Citizens are these days an important source of environmental information. Citizens observe beyond the level of traditional monitoring networks and share their observations, opinions and ideas through social networks such as Facebook and Twitter. These networks then become an asset of human sensed data, which can be used by governments, businesses and researchers.

Mobile phone apps to gather information

Apart from these generic forms of data and information gathering a wealth of dedicated mobile phone apps exist to gather environmental information and share it with the community as well as with authorities responsible for a proper functioning and a healthy environment such as municipalities and water boards. These dedicated observations may be less in quantities, but generally of higher quality and specific to topics of interest such as unusual water levels, e.g. high/low; water nuisance; flooding of streets; leakages; failure of dikes; drought; and poor water quality, e.g. blue algae. The FP7 project WeSenseIt started this initiative and on the basis of that initiative several calls from the European Commission focussing on citizen observatories followed, among which the coordination and support action WeObserve.
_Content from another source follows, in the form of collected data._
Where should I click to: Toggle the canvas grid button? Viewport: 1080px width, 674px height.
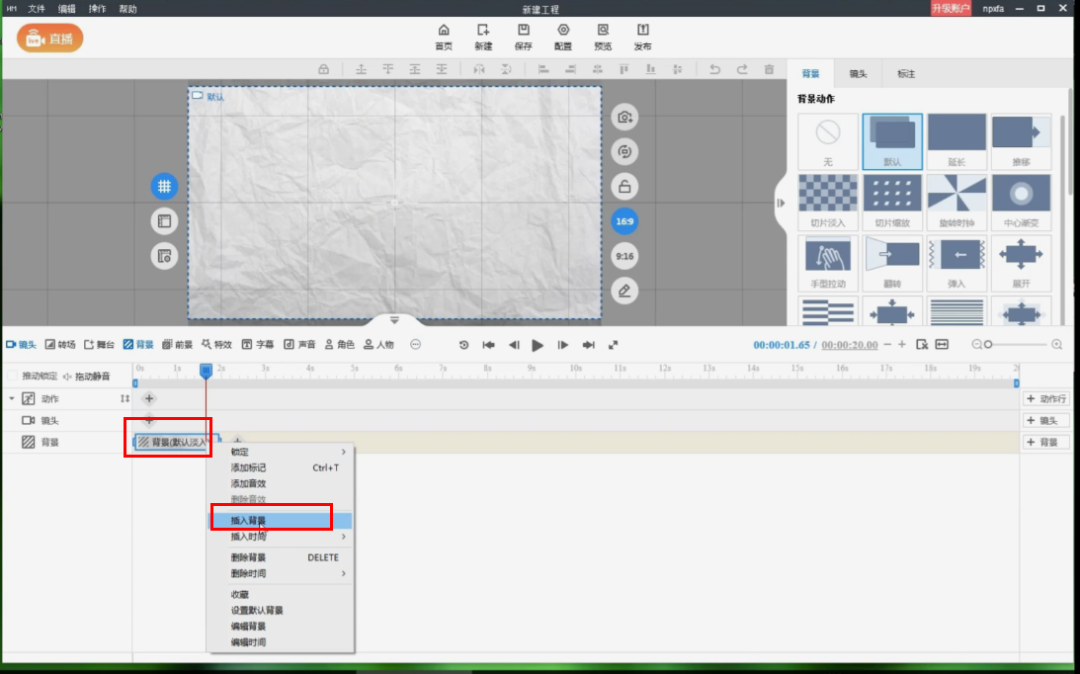164,186

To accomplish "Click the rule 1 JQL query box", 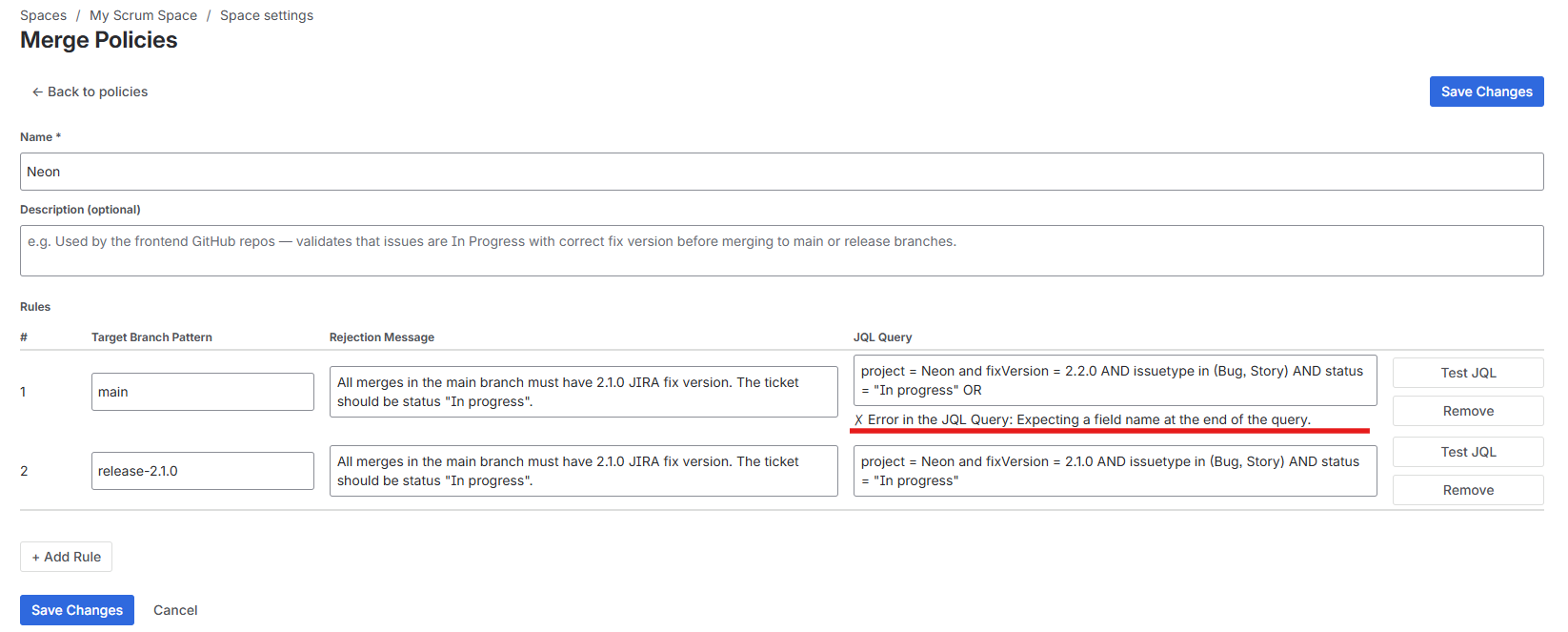I will tap(1115, 380).
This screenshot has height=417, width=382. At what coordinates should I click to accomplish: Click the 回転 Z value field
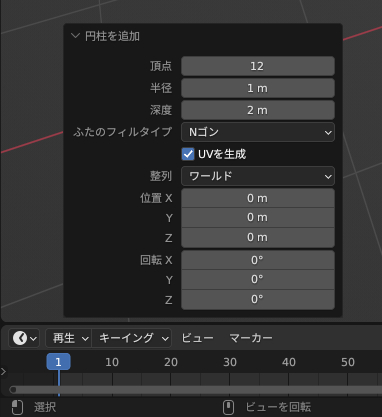coord(258,299)
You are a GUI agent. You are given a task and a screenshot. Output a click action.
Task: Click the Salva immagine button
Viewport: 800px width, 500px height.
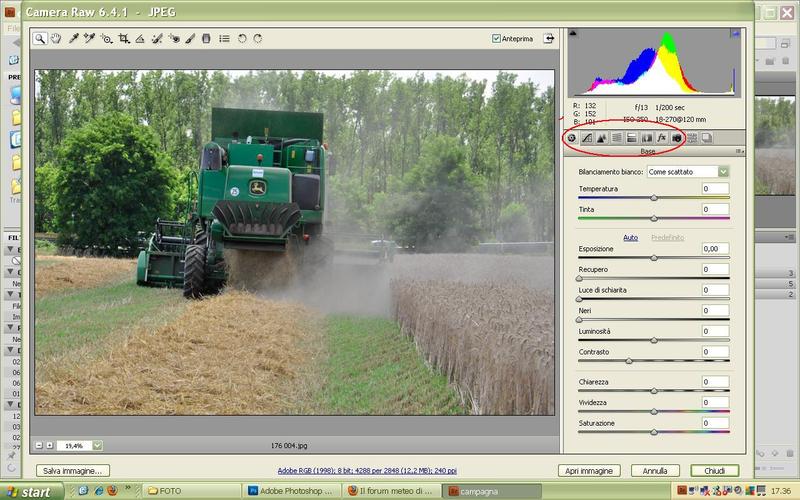pyautogui.click(x=73, y=470)
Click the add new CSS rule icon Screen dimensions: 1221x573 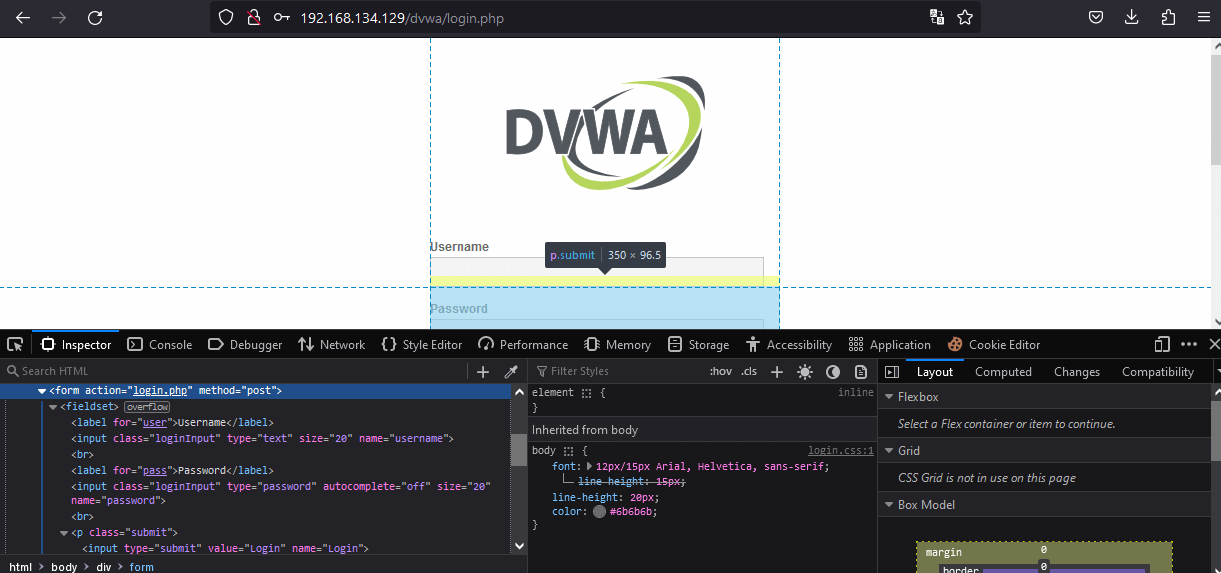pyautogui.click(x=776, y=372)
In present-day communities, people with similar interests gather, often online with the idea to learn and share around specific topics. An example is home growers (Hor2020 project GROW), where soil measurements are performed using standardized kits and soil moisture measurements are performed by citizens using sensors in their gardens. Another example is the exchange of rainfall measurement data by farmers using simple rain gauges, to be able and analyse water availability and drought; or other weather data by volunteers like in the WOW initiative of the MetOffice. Its observations range from qualitative monitoring of the weather to semi-professional monitoring using WMO-compliant weather stations.

Rain4Africa

A research project fully dedicated to the establishment of a large community of small holder farmers receiving weather information for optimising crop growth and volunteering to provide ground truth on weather observation is the Rain4Africa project of Netherlands Space Office. Here over 100,000 farmers are reached to exchange information on current and forecasted states of the environment and advice is given on optimum crop scheduling, planting, watering and harvesting.

Tahmo

Another citizen science initiative is Tahmo where weather information measured by volunteers and schools is shared, combined with satellite data and made available to farmers who then can better schedule all kinds of crop-growing activities. In this initiative as well as in others, improvements in crop production proves to yield 25% extra.
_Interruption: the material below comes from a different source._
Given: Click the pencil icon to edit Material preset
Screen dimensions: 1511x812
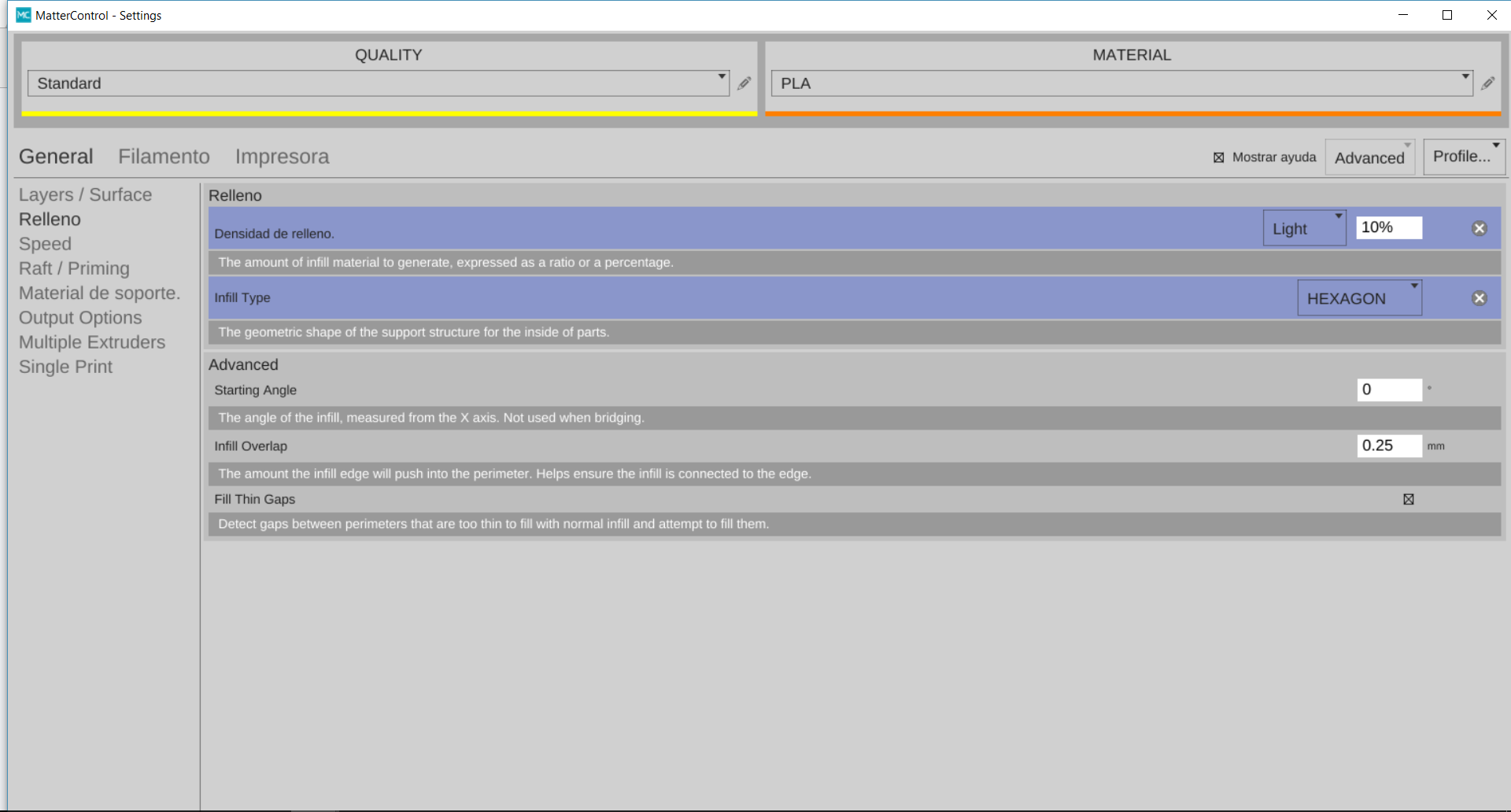Looking at the screenshot, I should (x=1487, y=83).
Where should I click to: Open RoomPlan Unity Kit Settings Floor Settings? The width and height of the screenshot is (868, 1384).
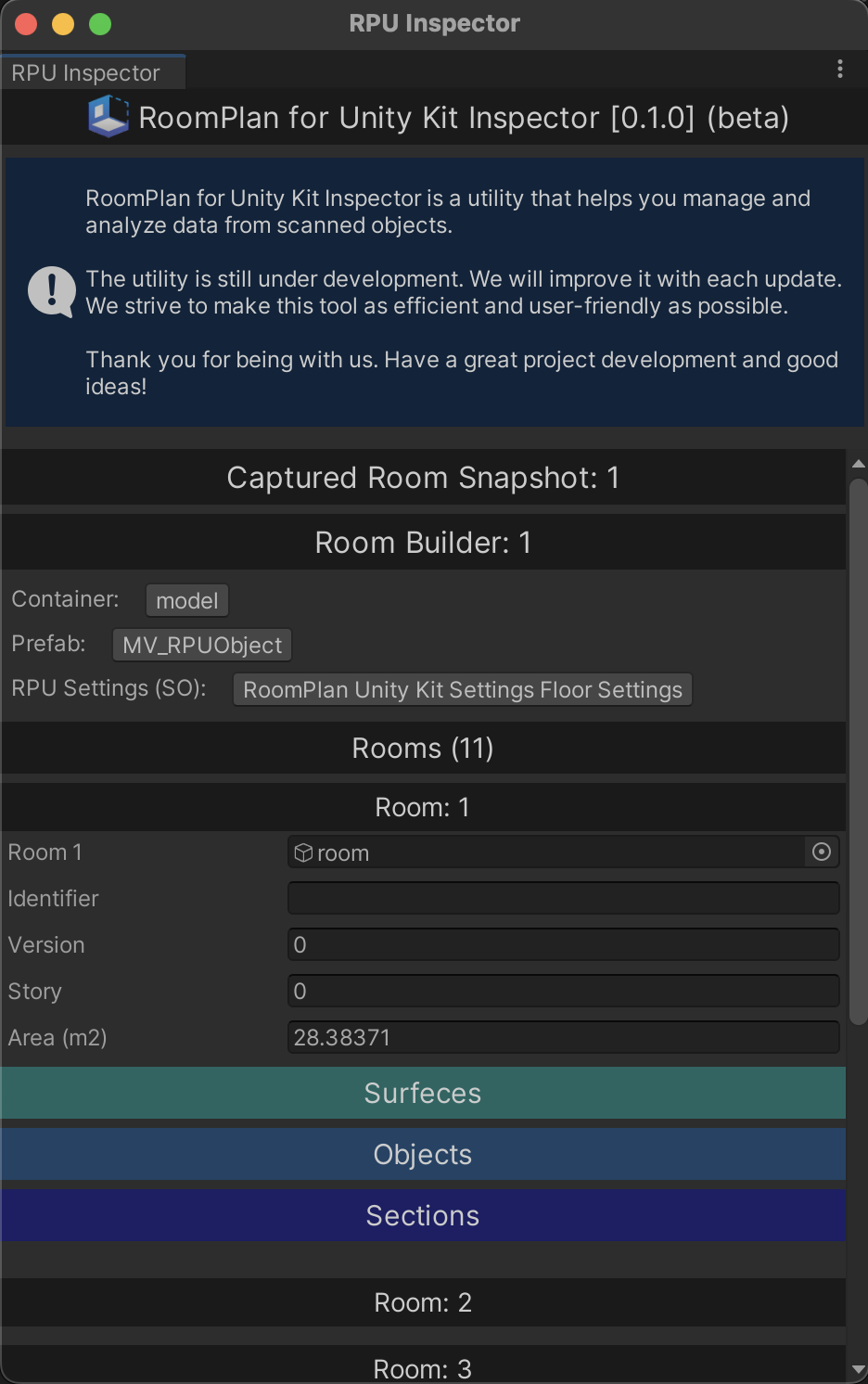pos(462,689)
Recent advances in citizen science show that the blending of information sources such as monitoring stations, satellite information and atmospheric models creates new sets of big data which can be used for more accurate forecasting purposes, which allow business models to be developed to exploit information for better performance of sustainable and green cities adapting to climate change.

Citizens are involved

Moreover, citizens are involved in the monitoring chain by which they better understand the processes in the soil-water-atmosphere system, which helps them to contribute to the implementation of new technologies in their home yards as well as to the development of climate adaptive strategies. This is explored in the Hor2020 project GroundTruth 2.0. That project also delivered a scientific framework for citizen engagement which has been tested in Europe and Africa through demo cases.